Günter Peter Straschek (1942-2009) was one of the first to research German exile cinema and is still widely regarded as one of the great pioneers in this field. As part of its “Here and Now” series, the Museum Ludwig has dedicate an exhibition to Straschek based on the extraordinary and now largely forgotten WDR documentary “Film Emigration from Nazi Germany” (1975). The documentary film (229 min.) presents the life stories of some one thousand film artists – directors, producers, camera operators, cutters, actors, scriptwriters, critics and film historians – who went into exile during the years of National Socialism. Straschek demonstrates an exemplary capacity for portraying the interviewees and discussing flight, exile and assimilation. His choice of aesthetic means far exceeds the economic constraints of television and reflects the influence of the filmmakers Danièle Huillet and Jean-Marie Straub.
In addition to presenting the film, the Museum Ludwig has also featured materials from Straschek’s archive. The exhibition showed the extent of his research endeavours and the precision with which his private archive was created in lack of support from state agencies.

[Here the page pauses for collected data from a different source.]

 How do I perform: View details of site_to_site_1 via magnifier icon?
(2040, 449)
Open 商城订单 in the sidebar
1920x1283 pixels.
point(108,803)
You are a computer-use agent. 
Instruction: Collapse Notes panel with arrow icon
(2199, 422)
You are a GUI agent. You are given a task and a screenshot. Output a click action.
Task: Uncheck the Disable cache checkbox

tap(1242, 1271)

The exhibition was accompanied by a film programme at the Filmforum NRW featuring Straschek‘s early films, his working environment at the German Film and Television Academy (DFFB) in Berlin (Hartmut Bitomsky, Harun Farocki, Helke Sander) and films by exiled filmmakers. Based on these films, the exhibition has portrayed the impact of avant-garde filmmaking on contemporary art. The project contained diverse references to the collection at the Museum Ludwig which owns numerous classical modernist works by artists who went into exile or suffered persecution in Germany. The accompanying catalogue offers a detailed look at Straschek’s filmmaking and journalistic activities.